> [DIRECTIONS FOR THIS TASK]: Lay out the listing below as a Markdown table with the columns Row and Line, covering everything from the line containing "You are a GUI" down to the line containing "click(x=42, y=178)", both included. Leave out blank lines.

> [RECORD SET]:
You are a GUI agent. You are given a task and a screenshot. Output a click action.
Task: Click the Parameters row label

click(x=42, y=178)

...

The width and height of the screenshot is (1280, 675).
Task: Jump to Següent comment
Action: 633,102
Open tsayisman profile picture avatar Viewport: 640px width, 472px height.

---

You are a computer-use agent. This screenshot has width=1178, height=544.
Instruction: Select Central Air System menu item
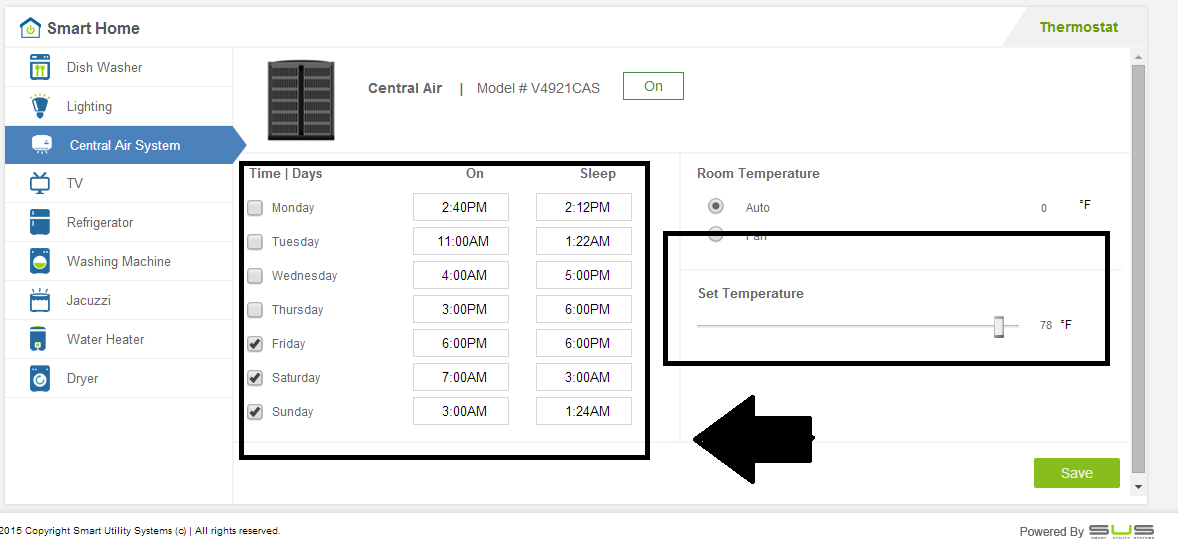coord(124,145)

> [TASK RESPONSE]:
| Row | Line |
|---|---|
| 1 | You are a GUI agent. You are given a task and a screenshot. Output a click action. |
| 2 | Task: Click the Parameters row label |
| 3 | click(x=42, y=178) |